ConsensusConsensus RangeActualPrevious
Month over Month-0.2%-0.2% to -0.2%-0.2%-0.2%
Year over Year2.3%2.3% to 2.3%2.3%2.3%
HICP - M/M-0.2%-0.2%
HICP - Y/Y2.8%2.8%

Highlights

Germany's year-over-year consumer price index increased by 2.3 percent, a decline from December's 2.6 percent, month-over-month prices fell slightly (minus 0.2 percent), confirming the preliminary reading. This suggests a mild easing of inflationary pressures, largely driven by declining energy prices, which were 1.6 percent lower than in January 2024. However, core inflation-excluding volatile food and energy prices-remained elevated at 2.9 percent, emphasizing persistent cost pressures in essential goods and services.

The continued rise in service prices (4.0 percent year-over-year) signals an embedded inflationary trend, particularly in healthcare, insurance, and social services. Though below overall inflation, rents (2.0 percent) remain a structural cost burden. Goods prices increased 0.9 percent, with notable spikes in non-alcoholic beverages and tobacco (5.8 percent). Meanwhile, food inflation slowed to 0.8 percent, its lowest level since 2020, yet essential items like butter (32.6 percent) remained significantly costlier.

A seasonal dip in travel-related costs, including air tickets (minus 17.9 percent) and package holidays (minus 15.7 percent), contributed to the overall monthly decline. However, rising energy costs (1.3 percent month-over-month) due to increased carbon pricing suggest that price volatility will persist, keeping inflationary concerns alive. The latest report takes the German RPI to minus 3, and the RPI-P to 17. This means that economic activities, adjusted for inflation, are ahead of market expectations in Germany.

Market Consensus Before Announcement

Forecasters see no change in the final reading for January from the preliminary report at down 0.2 percent on the month and up 2.3 percent on year.

Definition

The consumer price index (CPI) is a measure of the average price level of a fixed basket of goods and services purchased by consumers. Monthly and annual changes in the CPI provide widely used measures of inflation. A provisional estimate, with limited detail, is released about two weeks before the final data are reported.

Description

The consumer price index is the most widely followed indicator of inflation. An investor who understands how inflation influences the markets will benefit over those investors that do not understand the impact. In countries such as Germany where monetary policy decisions rest on the central bank's inflation target, the rate of inflation directly affects all interest rates charged to business and the consumer. As a member of the European Monetary Union, Germany's interest rates are set by the European Central Bank.

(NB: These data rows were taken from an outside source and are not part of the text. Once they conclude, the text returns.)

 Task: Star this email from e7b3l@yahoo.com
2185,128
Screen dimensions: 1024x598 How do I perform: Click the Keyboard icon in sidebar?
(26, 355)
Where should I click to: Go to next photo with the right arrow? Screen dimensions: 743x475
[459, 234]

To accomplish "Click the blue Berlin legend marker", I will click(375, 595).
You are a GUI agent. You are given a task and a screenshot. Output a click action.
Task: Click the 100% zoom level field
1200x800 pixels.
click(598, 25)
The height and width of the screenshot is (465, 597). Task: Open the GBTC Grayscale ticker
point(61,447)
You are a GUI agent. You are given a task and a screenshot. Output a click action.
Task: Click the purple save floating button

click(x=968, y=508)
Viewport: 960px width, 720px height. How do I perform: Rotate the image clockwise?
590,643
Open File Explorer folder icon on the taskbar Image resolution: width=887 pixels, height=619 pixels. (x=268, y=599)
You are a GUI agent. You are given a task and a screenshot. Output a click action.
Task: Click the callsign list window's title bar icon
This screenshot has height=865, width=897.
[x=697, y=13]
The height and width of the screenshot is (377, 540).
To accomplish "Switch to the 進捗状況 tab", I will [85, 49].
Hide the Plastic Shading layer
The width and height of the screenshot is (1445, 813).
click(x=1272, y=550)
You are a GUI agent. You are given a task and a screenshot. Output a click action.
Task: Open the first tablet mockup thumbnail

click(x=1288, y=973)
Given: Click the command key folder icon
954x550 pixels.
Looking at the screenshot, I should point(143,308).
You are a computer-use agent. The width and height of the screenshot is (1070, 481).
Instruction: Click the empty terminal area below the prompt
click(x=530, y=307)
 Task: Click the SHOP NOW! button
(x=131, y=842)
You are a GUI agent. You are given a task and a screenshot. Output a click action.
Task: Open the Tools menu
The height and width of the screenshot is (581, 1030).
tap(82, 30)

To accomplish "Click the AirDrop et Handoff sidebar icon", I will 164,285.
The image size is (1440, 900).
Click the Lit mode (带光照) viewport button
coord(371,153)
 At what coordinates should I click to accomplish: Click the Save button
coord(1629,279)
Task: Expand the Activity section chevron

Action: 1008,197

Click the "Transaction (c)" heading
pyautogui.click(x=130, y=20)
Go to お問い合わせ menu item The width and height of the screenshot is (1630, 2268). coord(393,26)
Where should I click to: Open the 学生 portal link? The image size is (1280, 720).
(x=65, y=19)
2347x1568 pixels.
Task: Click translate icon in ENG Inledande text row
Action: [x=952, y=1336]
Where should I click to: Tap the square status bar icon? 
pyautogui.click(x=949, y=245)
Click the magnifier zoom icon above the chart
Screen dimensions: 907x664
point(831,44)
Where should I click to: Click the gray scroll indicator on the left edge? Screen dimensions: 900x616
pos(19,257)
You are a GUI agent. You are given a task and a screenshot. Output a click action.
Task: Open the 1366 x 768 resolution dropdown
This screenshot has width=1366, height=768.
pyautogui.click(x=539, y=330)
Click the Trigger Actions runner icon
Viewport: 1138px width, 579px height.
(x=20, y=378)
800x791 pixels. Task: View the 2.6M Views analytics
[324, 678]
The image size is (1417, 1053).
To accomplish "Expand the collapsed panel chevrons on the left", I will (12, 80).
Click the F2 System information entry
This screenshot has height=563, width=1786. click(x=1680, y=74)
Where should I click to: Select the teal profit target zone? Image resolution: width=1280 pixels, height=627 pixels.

Germany like other EMU countries has both a national CPI and a harmonized index of consumer prices (HICP). The HICP is calculated to give a comparable inflation measure for the EMU. Components and weights within the national CPI vary from other countries, reflecting national idiosyncrasies. The preliminary release is based on key state numbers which are released prior to the national estimate. The states include North Rhine-Westphalia, Baden-Wuerttemberg, Saxony, Hesse, Bavaria and Brandenburg. The preliminary estimate of the CPI follows in the same day after the last of the state releases. The data are revised about two weeks after preliminary release.

Inflation is an increase in the overall prices of goods and services. The relationship between inflation and interest rates is the key to understanding how indicators such as the CPI influence the markets - and your investments. As the rate of inflation changes and as expectations on inflation change, the markets adjust interest rates. The effect ripples across stocks, bonds, commodities, and your portfolio, often in a dramatic fashion.

By tracking inflation, whether high or low, rising or falling, investors can anticipate how different types of investments will perform. Over the long run, the bond market will rally (fall) when increases in the CPI are small (large). The equity market rallies with the bond market because low inflation promises low interest rates and is good for profits.